Time, weight restrictions suspended for COVID-19 commercial vehicles
JACKSON, MISS. --- To assist with the transportation and delivery of critical commodities due to the COVID-19 pandemic, the Mississippi Department of Transportation (MDOT) is waiving required weight permits and fees, allowing weight increases and suspending time restrictions for certain commercial vehicles.
“A national emergency has been declared and states are allowed to issue overweight permits to commercial vehicles transporting commodities considered a divisible load on the interstate highways,” said Melinda McGrath, P.E., MDOT Executive Director. “This will help ensure timely and efficient delivery of goods and services throughout Mississippi during this great time of need.”
The temporary allowances are for commercial vehicles providing direct assistance in support of emergency relief efforts intended to meet the immediate need for:
Medical supplies and equipment related to the testing, diagnosis and treatment of COVID-19.

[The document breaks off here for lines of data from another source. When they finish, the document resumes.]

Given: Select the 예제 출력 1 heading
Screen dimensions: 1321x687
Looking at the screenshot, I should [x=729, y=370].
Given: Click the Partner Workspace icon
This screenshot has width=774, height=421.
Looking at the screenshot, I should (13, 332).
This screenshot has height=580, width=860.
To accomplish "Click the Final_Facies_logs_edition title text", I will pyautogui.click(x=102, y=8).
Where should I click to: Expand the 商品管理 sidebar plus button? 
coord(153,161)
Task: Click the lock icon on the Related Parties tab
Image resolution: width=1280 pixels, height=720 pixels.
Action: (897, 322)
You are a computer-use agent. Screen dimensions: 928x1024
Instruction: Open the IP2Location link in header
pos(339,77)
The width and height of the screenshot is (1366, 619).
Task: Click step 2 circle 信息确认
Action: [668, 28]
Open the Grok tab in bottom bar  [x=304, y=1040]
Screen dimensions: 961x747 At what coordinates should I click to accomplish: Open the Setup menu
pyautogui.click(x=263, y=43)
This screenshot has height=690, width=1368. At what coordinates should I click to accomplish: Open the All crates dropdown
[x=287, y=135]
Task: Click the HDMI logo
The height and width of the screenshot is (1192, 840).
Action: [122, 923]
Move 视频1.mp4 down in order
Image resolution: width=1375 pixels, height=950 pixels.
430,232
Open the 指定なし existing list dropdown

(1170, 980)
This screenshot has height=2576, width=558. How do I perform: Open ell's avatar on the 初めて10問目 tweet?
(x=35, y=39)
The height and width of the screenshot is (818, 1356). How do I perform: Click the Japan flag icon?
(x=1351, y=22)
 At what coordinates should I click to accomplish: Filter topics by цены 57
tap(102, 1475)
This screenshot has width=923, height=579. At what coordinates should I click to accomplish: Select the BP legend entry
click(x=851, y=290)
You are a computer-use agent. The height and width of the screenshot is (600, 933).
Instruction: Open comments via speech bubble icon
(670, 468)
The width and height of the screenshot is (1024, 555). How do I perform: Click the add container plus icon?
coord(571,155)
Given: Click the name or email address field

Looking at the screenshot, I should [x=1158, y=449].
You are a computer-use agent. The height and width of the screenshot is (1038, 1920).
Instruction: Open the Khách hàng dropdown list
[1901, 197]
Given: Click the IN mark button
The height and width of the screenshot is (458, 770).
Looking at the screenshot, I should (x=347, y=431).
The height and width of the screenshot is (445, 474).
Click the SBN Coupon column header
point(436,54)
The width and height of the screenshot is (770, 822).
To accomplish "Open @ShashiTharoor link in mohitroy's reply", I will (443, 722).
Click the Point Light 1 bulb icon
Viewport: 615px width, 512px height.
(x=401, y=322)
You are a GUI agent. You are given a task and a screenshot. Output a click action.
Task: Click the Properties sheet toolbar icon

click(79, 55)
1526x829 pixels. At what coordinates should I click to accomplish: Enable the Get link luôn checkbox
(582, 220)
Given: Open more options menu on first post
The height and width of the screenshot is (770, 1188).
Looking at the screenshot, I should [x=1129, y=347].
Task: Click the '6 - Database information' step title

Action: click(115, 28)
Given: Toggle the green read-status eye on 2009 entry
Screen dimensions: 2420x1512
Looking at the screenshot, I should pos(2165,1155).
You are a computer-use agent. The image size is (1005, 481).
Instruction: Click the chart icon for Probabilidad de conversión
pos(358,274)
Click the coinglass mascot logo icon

Supplies and equipment, including masks, gloves, hand sanitizer, soap and disinfectants, necessary for healthcare workers, patients and community safety, sanitation, and prevention of COVID-19 spread in communities.
Food for emergency restocking of stores.
Immediate precursor raw materials—such as paper, plastic or alcohol—that are required and to be used for the manufacture of essential items.
Equipment, supplies and persons necessary for establishment and management of temporary housing and quarantine facilities related to COVID-19.
Persons designated by federal, state or local authorities for medical, isolation, or quarantine purposes.
Persons necessary to provide other medical or emergency services.
Under this allowance, the maximum gross weight is 90,000 pounds on a five-axle commercial vehicle within a 51-foot outer bridge measurement. The maximum tandem limit is 40,000 pounds. All other dimensions must meet legal requirements.
Under the authority of Gov. Tate Reeves’ executive order signed March 30, the state is also suspending restrictions on the number of hours an operator can drive. The order follows guidance from a declaration from the U.S. Department of Transportation's Federal Motor Carrier Safety Administration issued earlier this month.
This declaration does not allow fatigued or ill drivers to operate a commercial vehicle. Nor does it allow vehicles to cross bridges with a posted limit below the gross weight of the commercial vehicle.